Spot Freight Index Defies Economic News
TransCore's DAT Freight Index, which monitors the spot freight market, continues this year's trend of record same-month freight volumes and a double-digit increase on a year-over-year basis. July marked the fifth instance of a same-month record in 2012 and the DAT Index outpaced July 2011 levels by 12%, but lagged June 2012 by 20%, says TransCore.

TransCore's DAT Freight Index, which monitors the spot freight market, continues this year's trend of record same-month freight volumes and a double-digit increase on a year-over-year basis.
July marked the fifth instance of a same-month record in 2012 and the DAT Index outpaced July 2011 levels by 12%, but lagged June 2012 by 20%, says TransCore.
The decline follows a consistent pattern seen since the Index began in 1996.
Truckload freight rates on the spot market also followed historic, seasonal patterns, beginning their decline in mid-July.
Rates for dry vans fell 1.4% compared to June, while refrigerated ("reefer") van rates slid 2.8%. Flatbed rates rose in the first half of July before giving back their gains in the second half, resulting in a flat month compared to June.
Despite the month-over-month variances, rates were up from this time last year: 6.8% for vans, 11% for reefers and 3.4% for flatbeds.
Rates are derived from DAT Truckload Rate Index, and do not include fuel surcharges. Spot market rates are paid by brokers and 3PLs to the carrier.
Looking ahead to September, carriers are likely to find relatively high freight volumes and a favorable ratio of outbound loads emerging in the Midwest, including Illinois, Indiana and Missouri.
When asked why the DAT Freight Index was doing better than the ATA's Tonnage Index, spokesperson Eileen Hart notes that "the spot market is a near real time reflection of what's happening in the truckload market, and therefore tends to be a leading indicator.
"An important dynamic to keep in mind about the spot market that it's driven as much by available capacity, or lack thereof, as much as real growth in freight volumes," Hart explains. "Therefore, as capacity tightens, more freight flows into the spot market from brokers, 3PLs and shippers."
Furthermore, spot freight tends to be heavily dominated by raw and commodity materials and goods.For example, a trailer load of 50-pound bags of chemical ingredients moves on the spot market with live load and unloading and low security. The finished pharmaceuticals travel on contract carriers with high security or on the final mile modes of less-than-truckload and parcel to the consumer. So what the DAT marketplace sees is more oriented to the beginning of the cycle versus finished goods.
Hart notes that a similar leading indicator is the railcar data, as those are lower-commodity goods and raw materials that need to move into position before finished goods can be produced.

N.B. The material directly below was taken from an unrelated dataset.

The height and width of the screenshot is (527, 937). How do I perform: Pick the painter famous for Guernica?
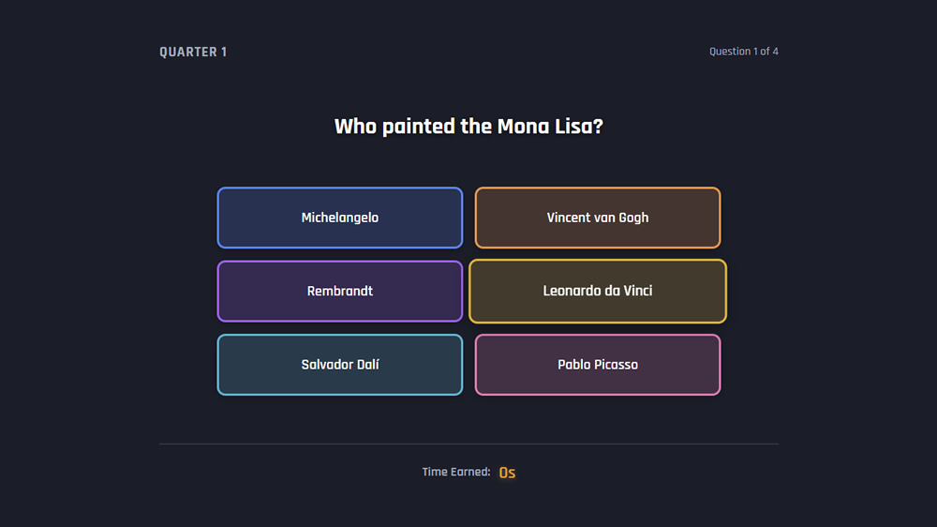597,365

Railcar data has remained reasonably strong on a year-over-year basis.
The drought is also having an impact on transportation, Hart says. "It is devastating some local markets and replacing those short-haul agricultural movements with longer haul spot market movements (i.e. Washington state apples to the Midwest) which support spot market volumes and pricing. Not all of the country is in drought; spectacular harvests in northern Minnesota and the eastern Dakotas will be shipped further than before because of high prices and demand."
So all in all, the growth of freight in the spot market is being influenced as much by tightening capacity as an absolute increase in freight volumes.